Purpose: To describe the emergence of targeted therapies that have led to significant breakthroughs in cancer therapy and completed or ongoing clinical trials of novel agents for the treatment of patients with advanced cancer.
Methods: The literature was systematically reviewed, based on clinical experience and the use of technologies that improved our understanding of carcinogenesis.
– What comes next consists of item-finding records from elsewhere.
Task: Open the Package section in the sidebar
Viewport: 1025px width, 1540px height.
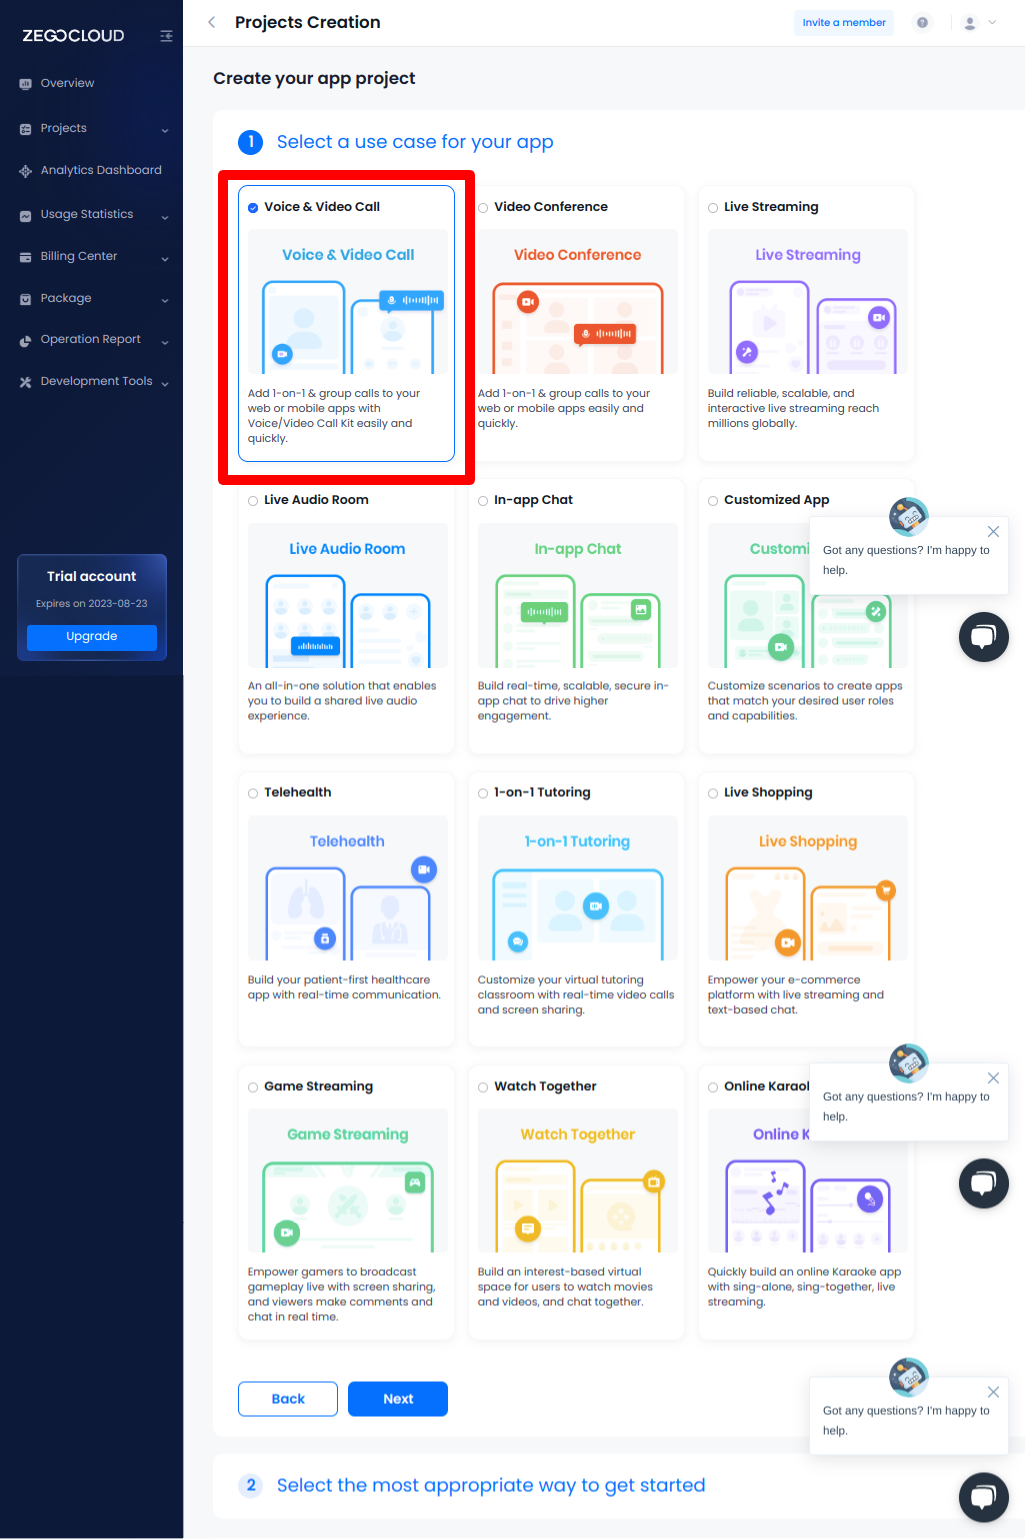Action: point(66,298)
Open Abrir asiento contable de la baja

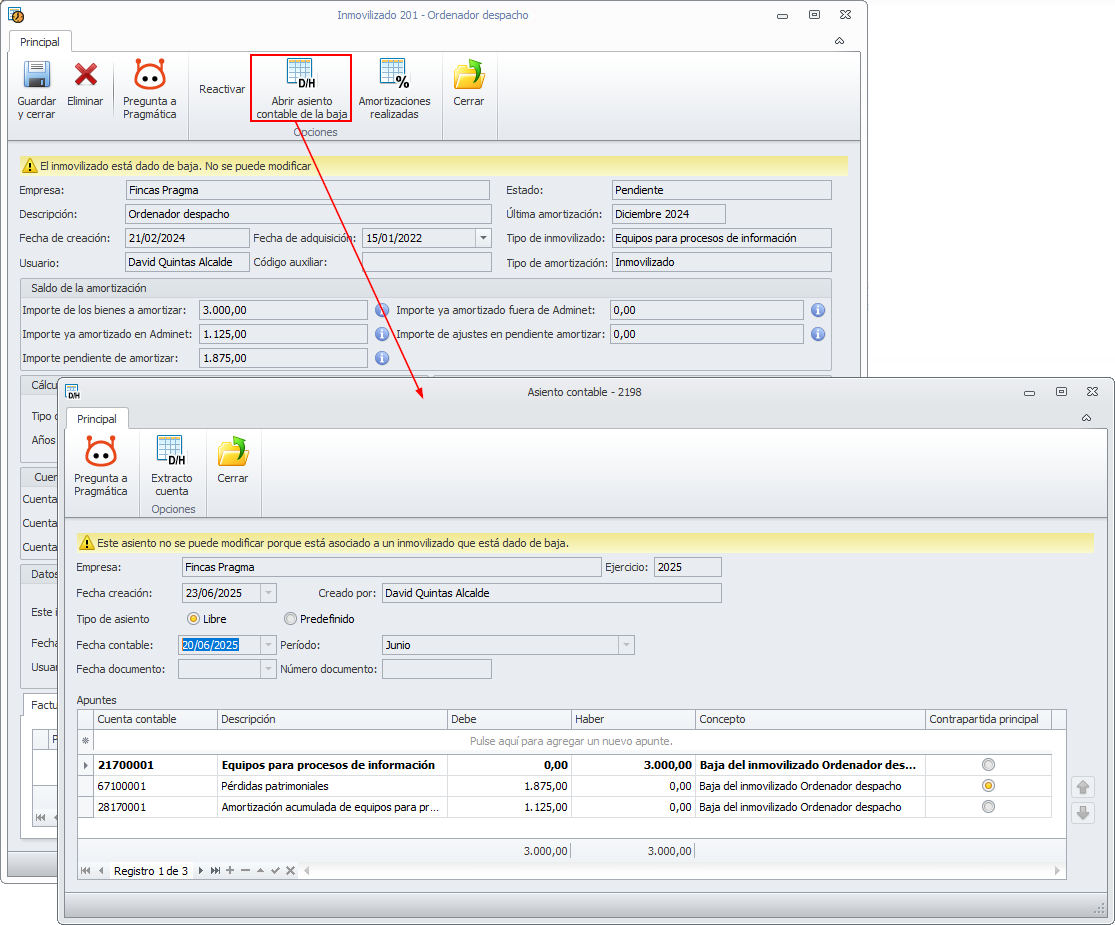[301, 88]
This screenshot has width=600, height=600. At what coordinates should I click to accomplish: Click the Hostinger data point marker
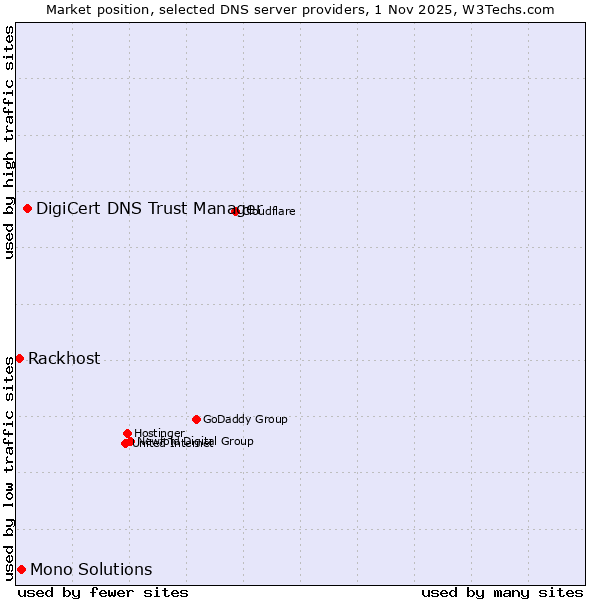127,433
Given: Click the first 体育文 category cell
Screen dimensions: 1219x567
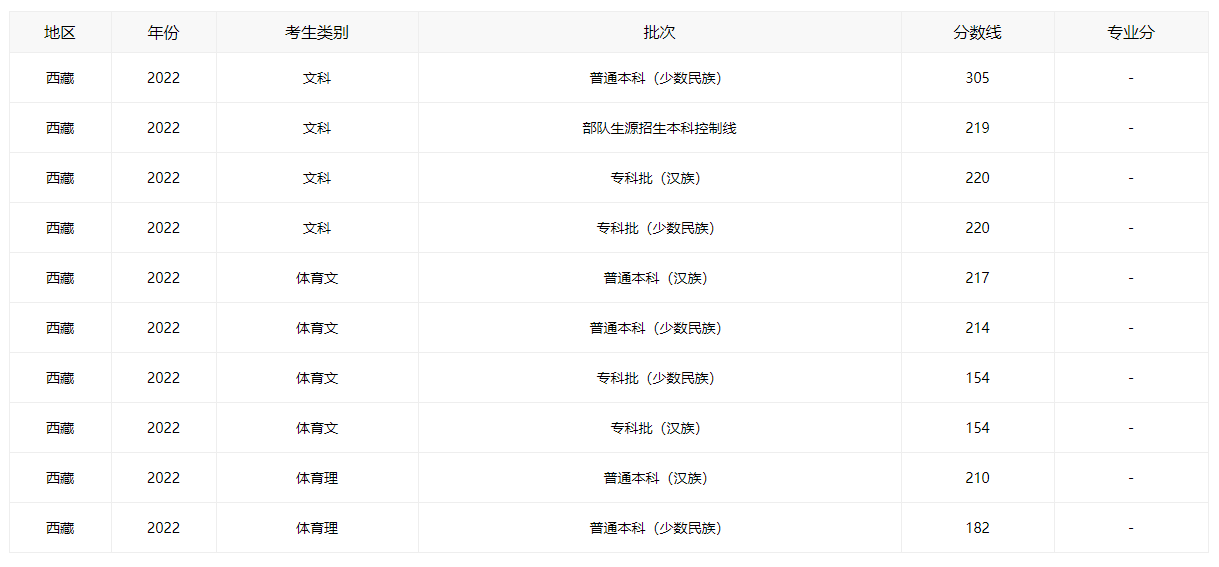Looking at the screenshot, I should pyautogui.click(x=317, y=278).
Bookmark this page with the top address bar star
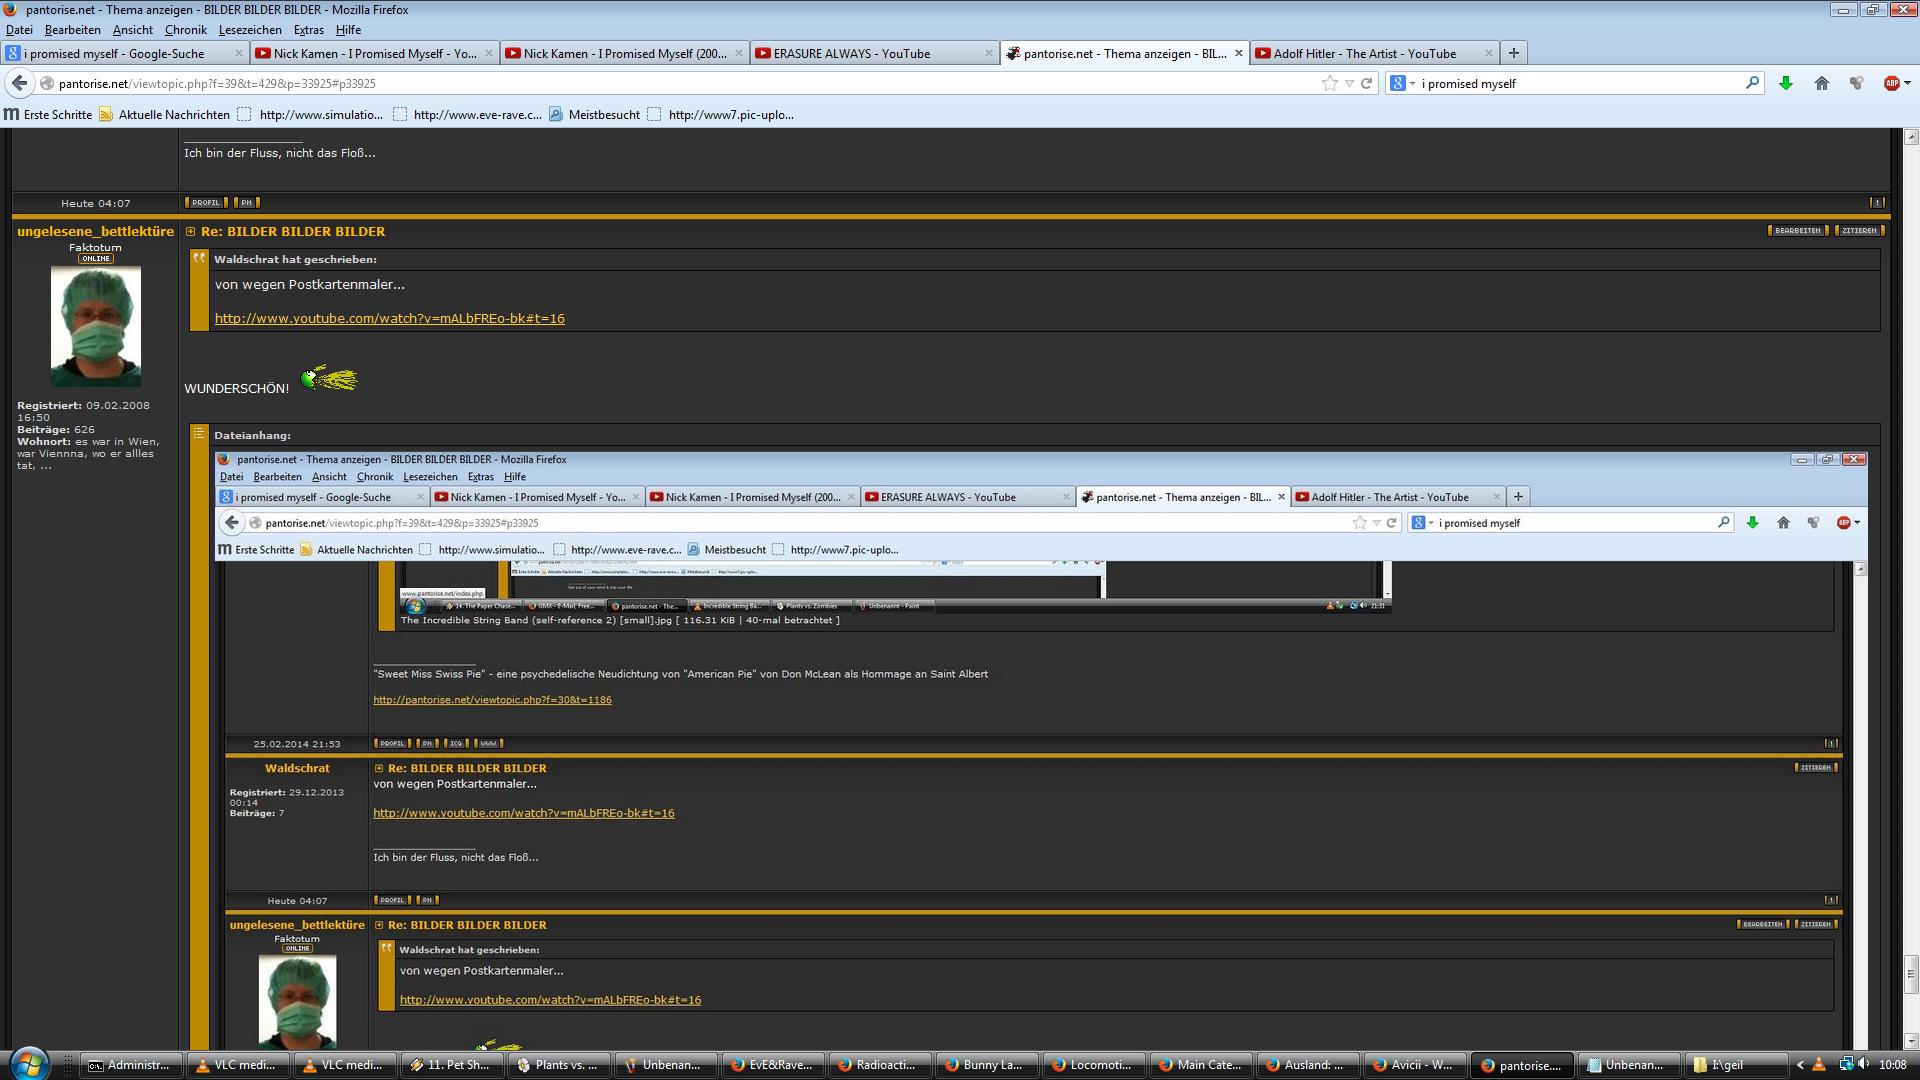 (x=1329, y=83)
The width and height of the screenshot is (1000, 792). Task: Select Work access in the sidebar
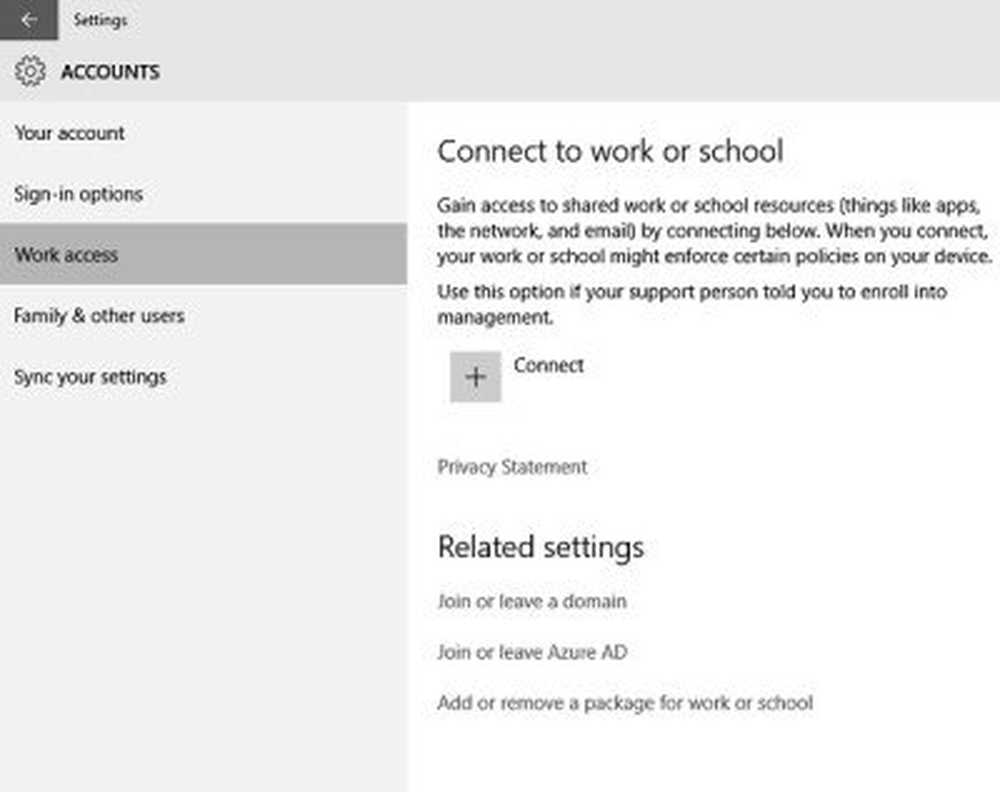(x=66, y=255)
Results: Genomics and model systems have enabled the validation of novel therapeutic strategies. Tumor molecular profiling has enabled the reclassification of cancer and elucidated some mechanisms of disease progression or resistance to treatment, the heterogeneity between primary and metastatic tumors, and the dynamic changes of tumor molecular profiling over time. Despite the notable technologic advances, there is a gap between the plethora of preclinical data and the lack of effective therapies, which is attributed to suboptimal drug development for "driver" alterations of human cancer, the high cost of clinical trials and available drugs, and limited access of patients to clinical trials. Bioinformatic analyses of complex data to characterize tumor biology, function, and the dynamic tumor changes in time and space may improve cancer diagnosis. The application of discoveries in cancer biology in clinic holds the promise to improve the clinical outcomes in a large scale of patients with cancer. Increased harmonization between discoveries, policies, and practices will expedite the development of anticancer drugs and will accelerate the implementation of precision medicine.
Conclusions: Combinations of targeted, immunomodulating, antiangiogenic, or chemotherapeutic agents are in clinical development. Innovative adaptive study design is used to expedite effective drug development.
Keywords: Big data analysis; Bioinformatics; Molecular alterations; Precision medicine; Targeted therapy.